Minutes - TRIPS Council - View details of the intervention/statement

H.E. Ambassador Dr. Walter Werner

45.   The relationship between the TRIPS Agreement and the CBD is an important issue in this Council. Over the years, Members have conducted a lot of useful discussion on this issue. China attaches great importance to the issue of TRIPS-CBD and hopes that Members could constructively involve in this discussion. As a large country for genetic resources, China attaches great importance to these issues. China joined the CBD as early as 1983 and joined the Nagoya Protocol in 2016. At the same time, China makes efforts to improve domestic legislation. The Patent Law stipulates the disclosure of genetic resources, requiring that the direct and original resource should be illustrated when inventions and creations are based on genetic resources. 46.   Regarding the substantial issues, China notes that the majority of Members support to amend the TRIPS Agreement to ensure the mutual supportiveness between the TRIPS Agreement, the CBD and the Nagoya Protocol. As to the issue of disclosure, China has provided detailed suggestions on negotiation modes, improving the transparency on genetic resources utilization, preventing misappropriation of genetic resources and traditional knowledge, and preventing the grant of erroneous patents in documents TN/C/W/52 and TN/C/W/59 co-sponsored by China and other Members. China also believes that setting up a reasonable system for prior informed consent and benefit sharing could make better protection of genetic resources. 47.   As regard to the procedure, China supports to invite the CBD Secretariat to brief on the Nagoya Protocol and hopes that the Secretariat could revise three factual notes(IP/C/W/368/Rev.1, IP/C/W/369/Rev.1 and IP/C/W/370/Rev.1) which can contribute greatly to our discussion. China believes that discussion and negotiation in WIPO IGC could not hinder Members from finding solutions in the WTO as the Ministers have given the Council the mandate to examine the relationship between the TRIPS Agreement and the CBD. The WTO and WIPO are different platforms for discussion and research. Discussions in both platforms are conducive to solution-finding.
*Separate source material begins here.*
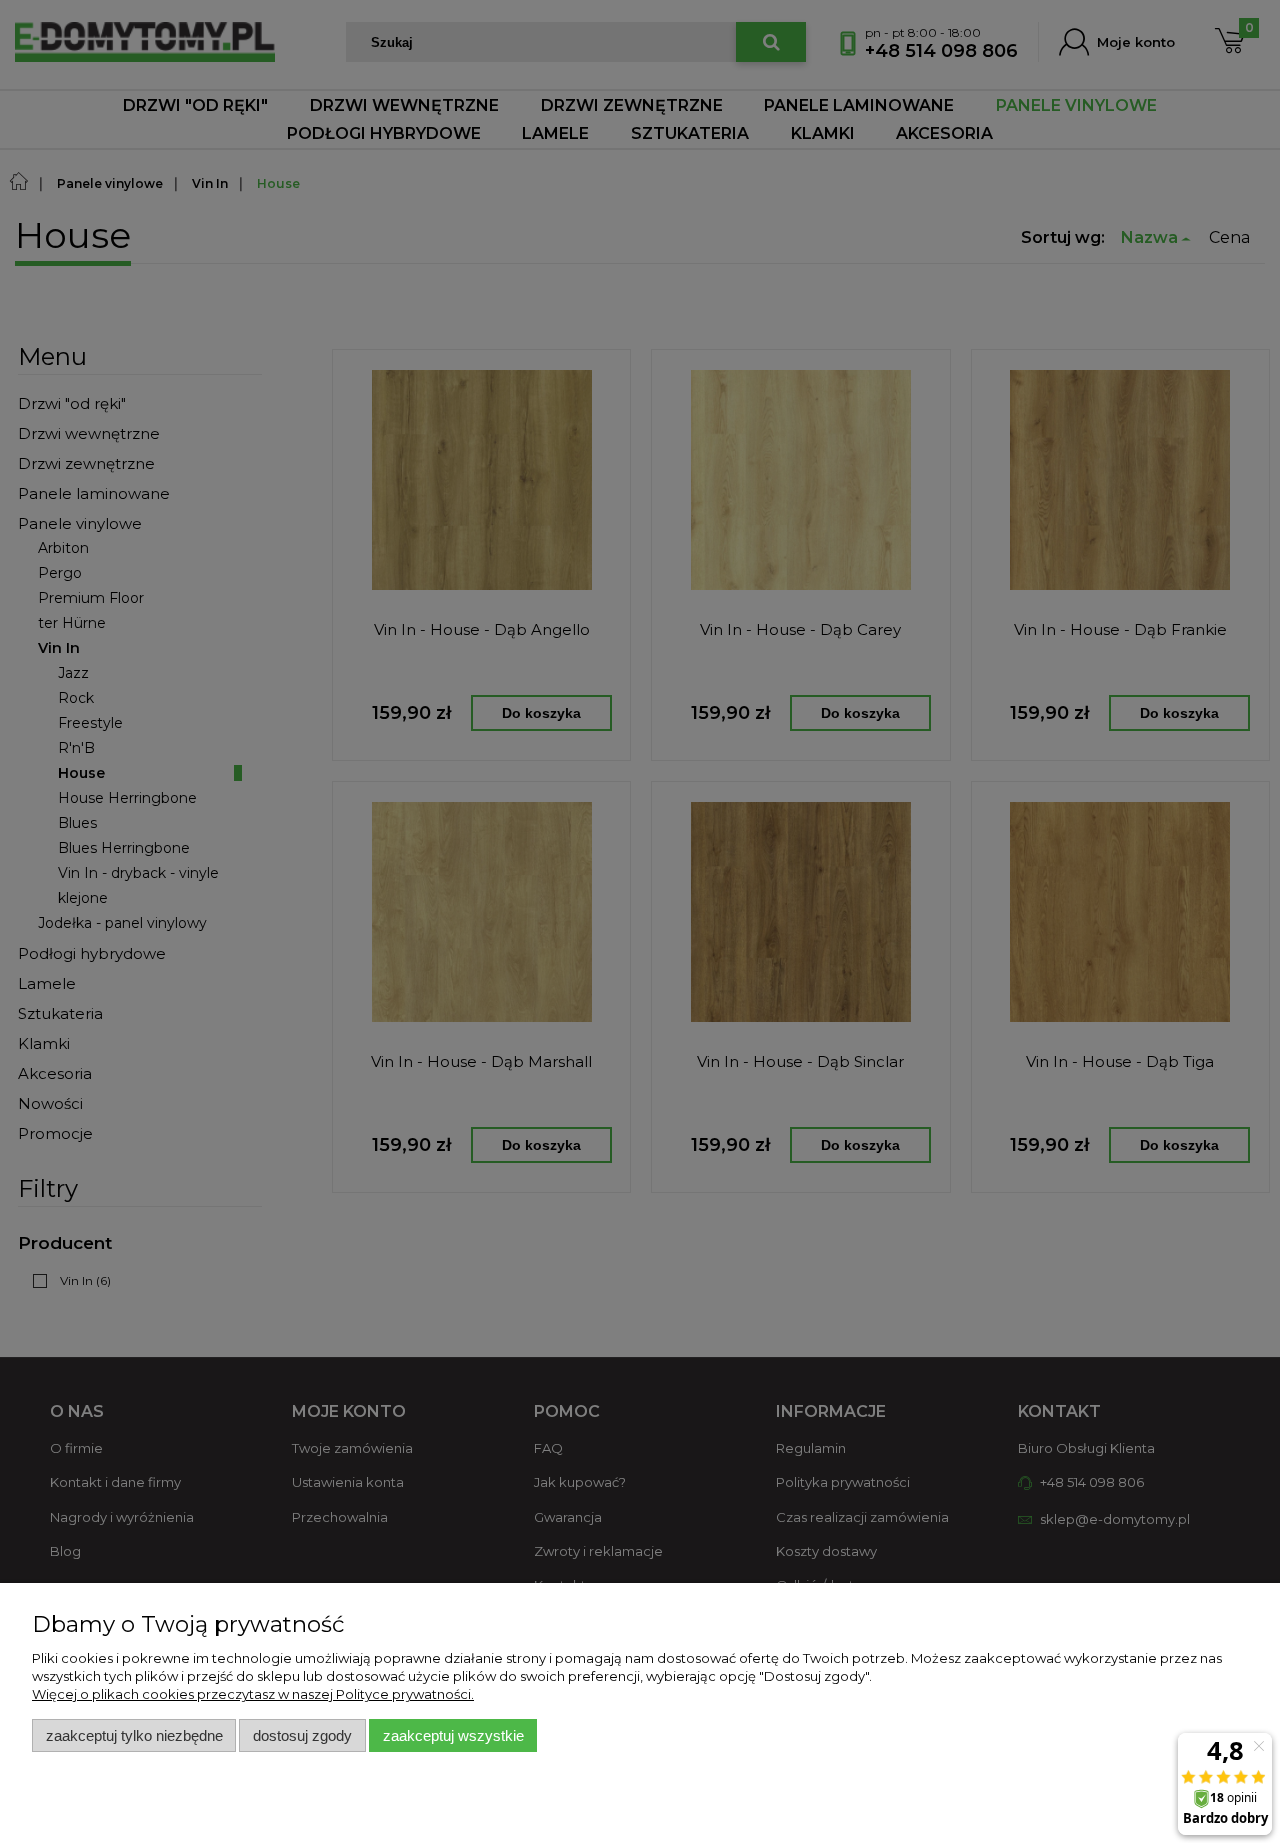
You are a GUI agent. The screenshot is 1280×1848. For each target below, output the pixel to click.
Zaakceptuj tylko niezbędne (134, 1735)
The Council took note of the statements made and agreed to revert to the matters at its next meeting.
14.   The Chair proposed that, following past practice, agenda items 3, 4 and 5 would be addressed together. He noted that there had been important developments in these areas in many WTO Members. However, these developments had not been shared with the Council. Particularly, there had been no response or update to the Illustrative List of Questions on Article 27.3(b) (IP/C/W/122) since 2003; and only 25 Members had responded at all. Likewise, there had been no notifications to the TRIPS Council of domestic laws that related to the protection of genetic resources and traditional knowledge. He encouraged delegations to submit responses to the Checklist or update their previous responses; as well as to notify any relevant changes in legislation. At the previous meeting, delegations had continued their discussion on two long-standing procedural issues, namely the suggestion first made in November 2012 that the Secretariat update the three factual notes on the Council's previous discussions on TRIPS/CBD and related items; and the proposal initially submitted in October 2010 that the CBD Secretariat be invited to brief the Council on the Nagoya Protocol to the CBD. He said that he had no new developments to report in this regard.
15.   The representatives of India, South Africa, Ecuador, China, the Plurinational State of Bolivia, the United States of America, Japan, Brazil, Canada, Switzerland, Australia, Indonesia and Chile took the floor.
16.   The Council took note of the statements made and agreed to revert to the matters at its next meeting.